The basic approach of three weeks with ~3 hard workouts and a mix of other riding (err towards easier) followed by a dedicated recovery week seems like the most useful way of training for most everyone. Rather than worry about the nuances of what specific stress to incur, I focus on ensuring that I’m getting enough stress and enough recovery in the first place.

Doesn’t HRmax decease with increasing fitness?

With a lot of painstaking moving of the mouse over my heart rate line in Training Peaks, and then a lot of adding up.
Unfortunately you can’t create a +162 HR zone and apply it retroactively to old workouts. If I was planning it ahead I would simply do that and then look at “time in zones”.

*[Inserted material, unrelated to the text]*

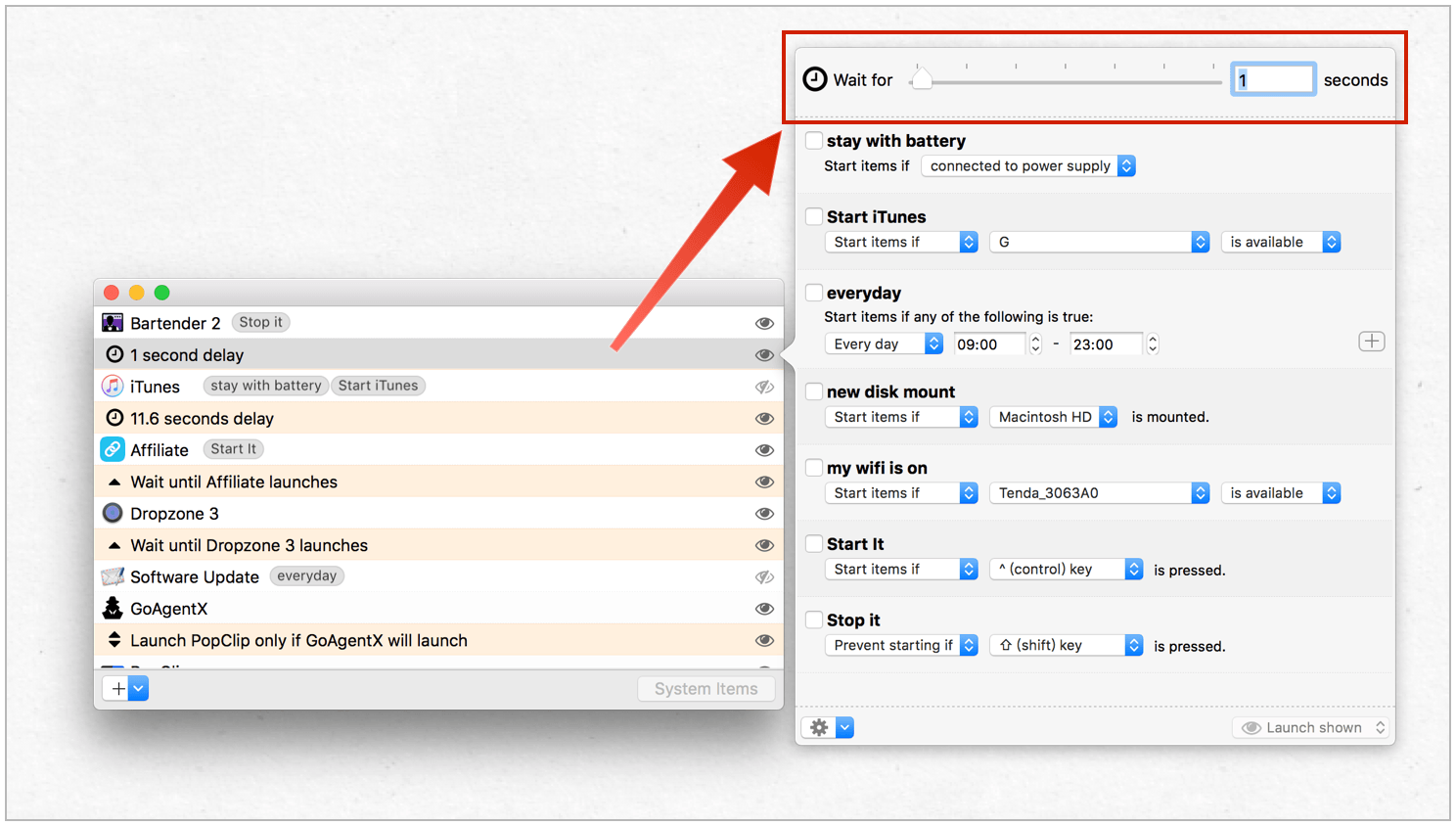Enable the stay with battery checkbox
The height and width of the screenshot is (826, 1456).
tap(814, 140)
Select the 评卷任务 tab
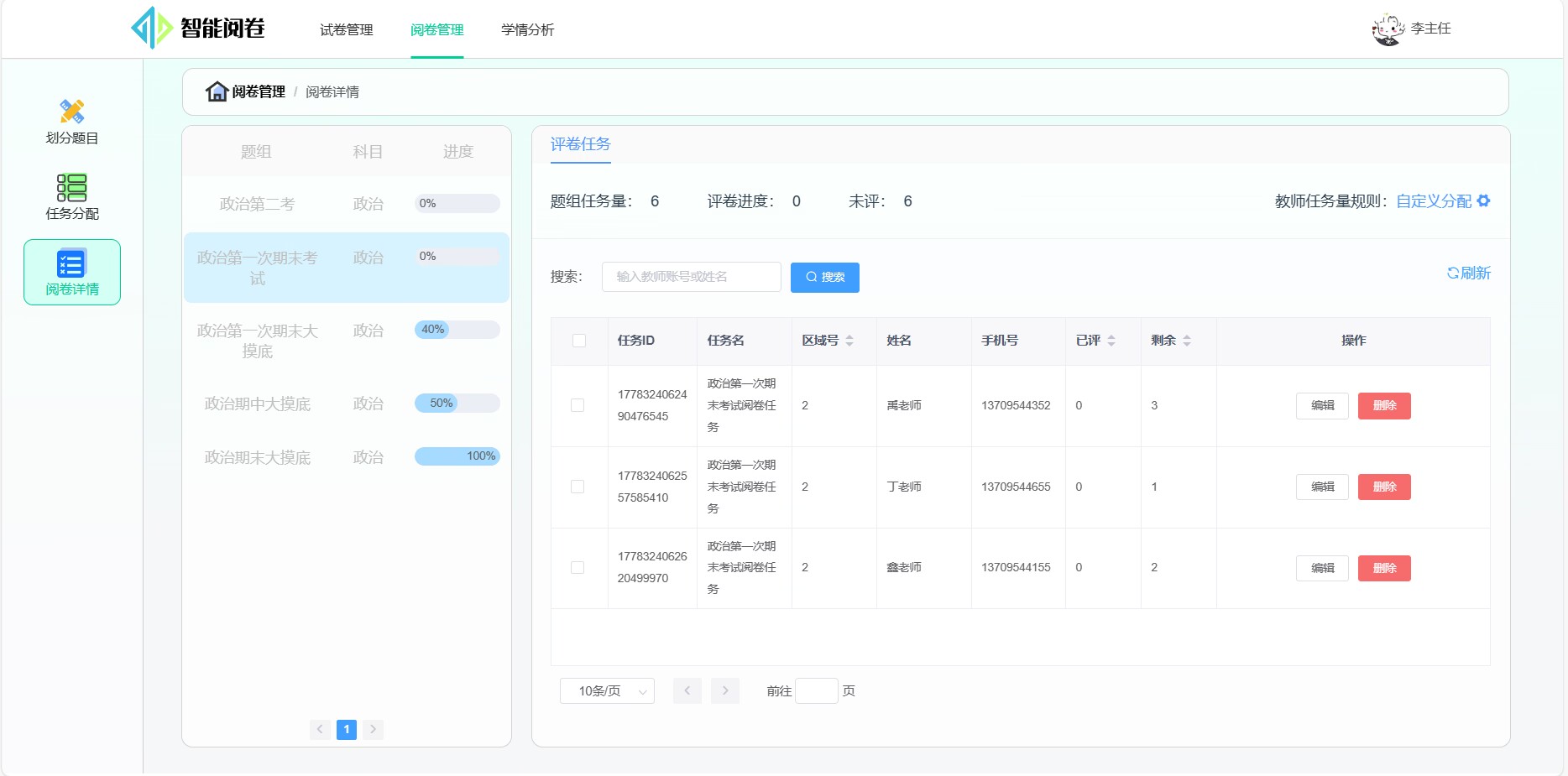The height and width of the screenshot is (776, 1568). [x=580, y=144]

Yes, you can. Change the zones and then go into the workout and hit recalculate.

Mike

1 Like

Is that a fair way to analyse a 40/20 kind of session though? Because subtracting that 20-30 seconds suggests that each interval starts at a relatively rested state, whereas in the latter part of a 40/20 block, the 20sec rest interval is barely any recovery at all.

I take your point that people’s %maxHR at different intensities may differ. Perhaps it’s just a matter of finding your own baseline from experimentation, then use that to help you see which workouts push you hardest.

That might have saved me a bit of time. Maybe I’ll go in and see if my own manual calculations were accurate…

1 Like

No, it doesn’t work well for 40/20s. I’m mostly using that as a hack for EWMA power (which you can look at in WKO4), which is a decent proxy for the physiological response. In general if you want to use short power intervals for maximizing time@VO2max, they have to be harder than what you would use in a longer interval.

Example of a few workouts:

30/30s @125% (5 sets of 5, Sleeping Beauty)
4 mins above 90% of VO2Max

20/10s @ 150% (Tabata-type protocol, could only do 2 sets)
7 minutes above 90% of VO2Max

Nunburnholme (6x4 @110%, bailed after 4 intervals)
11 minutes above 90% of VO2Max

3 Likes

How does WKO4 calculate “time above x% of vo2 max”? Is it HR based?

It’s all power based. They have a formula to calculate VO2Max power based on their power-duration model.

IMO I wouldn’t use HR as a VO2max proxy. It’s too variable and the lag is too significant depending on fatigue/hydration/etc.

You also don’t really need to get too complicated. For steady state intervals of 2, 3, 4, and 5 minutes, tracking time in the VO2Max power zone will give you a good sense of whether you are improving or not. If you are increasing the length of intervals and increasing TiZ, you are getting stronger.

This EWMA/90% stuff is marginal gains. If you are nailing the foundations and you have plateaued, then start looking at the deeper metrics.

4 Likes

I realise now why I seemed to find the VO2max" workouts I have been doing relatively easy with respect to SS ones. I have not been spending anywhere near enough time in the actual VO2max zone. You live & learn

1 Like

I emailed him at the weekend and got the paper first thing this morning.